Material for this exercise section start
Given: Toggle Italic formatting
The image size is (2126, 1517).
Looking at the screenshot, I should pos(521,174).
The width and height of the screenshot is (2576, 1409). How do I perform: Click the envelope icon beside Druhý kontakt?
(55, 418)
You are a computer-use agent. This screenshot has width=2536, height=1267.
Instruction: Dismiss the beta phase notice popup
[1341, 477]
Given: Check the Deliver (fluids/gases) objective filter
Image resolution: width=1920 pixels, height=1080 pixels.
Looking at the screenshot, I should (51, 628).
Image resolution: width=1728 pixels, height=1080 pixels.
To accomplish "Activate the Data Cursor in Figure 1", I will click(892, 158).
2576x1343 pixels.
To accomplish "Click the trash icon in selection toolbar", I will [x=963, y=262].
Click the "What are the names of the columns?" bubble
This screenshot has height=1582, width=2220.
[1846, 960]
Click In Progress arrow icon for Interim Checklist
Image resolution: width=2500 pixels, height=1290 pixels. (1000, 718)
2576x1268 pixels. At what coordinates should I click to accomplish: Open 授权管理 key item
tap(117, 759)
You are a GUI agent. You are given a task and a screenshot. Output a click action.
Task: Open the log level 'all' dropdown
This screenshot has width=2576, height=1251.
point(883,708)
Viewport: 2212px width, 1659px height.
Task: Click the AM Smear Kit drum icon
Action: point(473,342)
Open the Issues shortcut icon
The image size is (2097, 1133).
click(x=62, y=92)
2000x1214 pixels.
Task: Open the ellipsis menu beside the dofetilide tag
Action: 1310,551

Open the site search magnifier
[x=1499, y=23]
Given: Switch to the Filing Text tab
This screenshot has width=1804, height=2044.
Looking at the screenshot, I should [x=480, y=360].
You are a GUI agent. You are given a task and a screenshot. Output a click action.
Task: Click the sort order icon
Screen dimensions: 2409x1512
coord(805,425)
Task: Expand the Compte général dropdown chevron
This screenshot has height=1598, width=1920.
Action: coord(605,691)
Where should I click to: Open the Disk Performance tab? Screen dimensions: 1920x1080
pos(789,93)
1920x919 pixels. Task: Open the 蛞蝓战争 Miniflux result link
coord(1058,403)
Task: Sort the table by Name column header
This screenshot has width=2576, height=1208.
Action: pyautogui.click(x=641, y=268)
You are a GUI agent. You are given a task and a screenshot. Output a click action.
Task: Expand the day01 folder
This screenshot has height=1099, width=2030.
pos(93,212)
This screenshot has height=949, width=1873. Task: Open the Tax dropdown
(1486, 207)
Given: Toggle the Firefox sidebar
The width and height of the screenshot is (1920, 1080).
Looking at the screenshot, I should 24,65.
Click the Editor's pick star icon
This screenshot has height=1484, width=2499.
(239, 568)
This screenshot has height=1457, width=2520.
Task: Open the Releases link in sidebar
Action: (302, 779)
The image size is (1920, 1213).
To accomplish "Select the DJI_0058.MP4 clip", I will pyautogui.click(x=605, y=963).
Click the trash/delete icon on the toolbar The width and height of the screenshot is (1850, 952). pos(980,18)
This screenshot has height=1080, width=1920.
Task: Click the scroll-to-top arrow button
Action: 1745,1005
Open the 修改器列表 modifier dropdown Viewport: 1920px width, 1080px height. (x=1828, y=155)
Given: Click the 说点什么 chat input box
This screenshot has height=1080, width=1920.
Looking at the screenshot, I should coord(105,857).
Material for this exercise section end
**What to work on:** Transcribe the entries above word for word, from the first line through the line containing "Given: Check the", and nothing else.

**Completed task:**
Given: Toggle Italic formatting
The image size is (2126, 1517).
Looking at the screenshot, I should pos(521,174).
The width and height of the screenshot is (2576, 1409). How do I perform: Click the envelope icon beside Druhý kontakt?
(55, 418)
You are a computer-use agent. This screenshot has width=2536, height=1267.
Instruction: Dismiss the beta phase notice popup
[1341, 477]
Given: Check the Deliver (fluids/gases) objective filter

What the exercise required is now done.